I would tell her politely to keep your sessions private.
Also I would not ride in sidereins 1st time ever and ride. Could go terrible wrong quickly.
I am not sure I would even ever ride in side reins you can't give any release if needed


----------



## palogal (May 30, 2008)

Side reins are not mean for riding. Get a new trainer.


----------



## DuffyDuck (Sep 27, 2011)

NoNoNoNoNo.

ANY instructor that wants to put side reins on a greenie should be shot.
They have their uses for school horses and beginners so the horse doesn't have his mouth tugged/ back hurt... but a GREEN horse? NO.

Run the other way.

Their are so many reasons as to why not, and if you would like them I will happily list them... find a new trainer asap!


----------



## DuckDodgers (May 28, 2013)

No riding in side reins!! I don't have a problem with them being used properly while lunging, but never while riding! Anyone that suggested this to me, especially if they went so far as to TELL me that I was going to be using them, would not be my trainer for much longer. I'd inform the trainer that riding in side reins was not gonna happen, and if she isn't willing to skip on them then pass on the lesson. Don't be rude about it, but make it clear that you aren't willing to do this for safety reasons.


----------



## palogal (May 30, 2008)

Honestly, a trainer that would suggest riding in side reins is not a trainer. They are not meant for that, nor is it safe. And a greenie? She's an idiot. For your own safety and for your horse's well being, find someone that is an actual trainer and knows what they're doing.


----------



## TurkishVan (Feb 11, 2013)

Thank you for the replies so far! 

I do plan on refusing to use side reins, even if she offers to just lunge her in them. I do not have enough experience to know if I'm adjusting them properly, and no one else in my barn does either. And considering that I just met this lady, and haven't had enough time to gauge her depth of knowledge, I don't trust her to know what she's doing either. 

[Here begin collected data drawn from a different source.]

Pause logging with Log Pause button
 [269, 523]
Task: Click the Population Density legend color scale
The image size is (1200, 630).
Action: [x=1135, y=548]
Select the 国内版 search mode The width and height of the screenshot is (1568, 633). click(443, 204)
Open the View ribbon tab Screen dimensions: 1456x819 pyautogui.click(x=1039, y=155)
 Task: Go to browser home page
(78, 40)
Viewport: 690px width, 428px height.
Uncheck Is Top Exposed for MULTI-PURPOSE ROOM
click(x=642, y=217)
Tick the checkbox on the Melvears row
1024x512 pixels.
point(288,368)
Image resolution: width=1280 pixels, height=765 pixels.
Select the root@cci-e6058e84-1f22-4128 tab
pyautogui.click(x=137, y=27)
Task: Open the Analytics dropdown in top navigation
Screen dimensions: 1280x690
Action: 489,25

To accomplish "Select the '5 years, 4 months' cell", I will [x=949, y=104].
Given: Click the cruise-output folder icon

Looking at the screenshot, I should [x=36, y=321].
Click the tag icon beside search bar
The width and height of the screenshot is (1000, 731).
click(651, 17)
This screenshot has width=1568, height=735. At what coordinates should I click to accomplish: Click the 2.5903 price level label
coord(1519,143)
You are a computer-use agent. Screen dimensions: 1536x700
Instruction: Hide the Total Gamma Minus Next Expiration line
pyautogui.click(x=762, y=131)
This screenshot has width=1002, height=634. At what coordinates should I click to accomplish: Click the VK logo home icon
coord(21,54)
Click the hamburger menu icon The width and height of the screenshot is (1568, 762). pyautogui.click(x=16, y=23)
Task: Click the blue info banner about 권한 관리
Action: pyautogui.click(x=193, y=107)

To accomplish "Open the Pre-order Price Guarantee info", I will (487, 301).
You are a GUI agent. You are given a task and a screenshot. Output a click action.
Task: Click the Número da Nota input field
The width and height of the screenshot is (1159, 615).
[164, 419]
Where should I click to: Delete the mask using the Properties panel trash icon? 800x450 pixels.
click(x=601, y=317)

I haven't gotten the trainer's phone number yet, which is why I had to communicate with the other boarder. The boarder told me again yesterday that "in tomorrow's lesson [they] wouldn't crank the side reins in, so [my horse] would be just fine." I firmly refused again. I do not think I'll stay with this woman for long, as this seems to be the only training method she knows. Really I have someone else set up, but she won't be in our area again until April, and I wanted to practice before then. 

Oh how I wish I had my old dressage trainer back! No gimmicks with her- just hard work, sweat, and gentle persuasion. My horses loved her, and liked me better when I rode under her... *sigh*


----------



## Woodhaven (Jan 21, 2014)

Rereading your post, I think it wasn't the trainer that said you would be riding in side reins so maybe you should clarify this with her before the next lesson


----------



## Hang on Fi (Sep 22, 2007)

Definitely would try and find a new trainer from your last post OP... If she's bullying her methods on you even after you refuse them, it'll only get worse or she'll start coping an attitude... Neither of which are beneficial for you or your horse. 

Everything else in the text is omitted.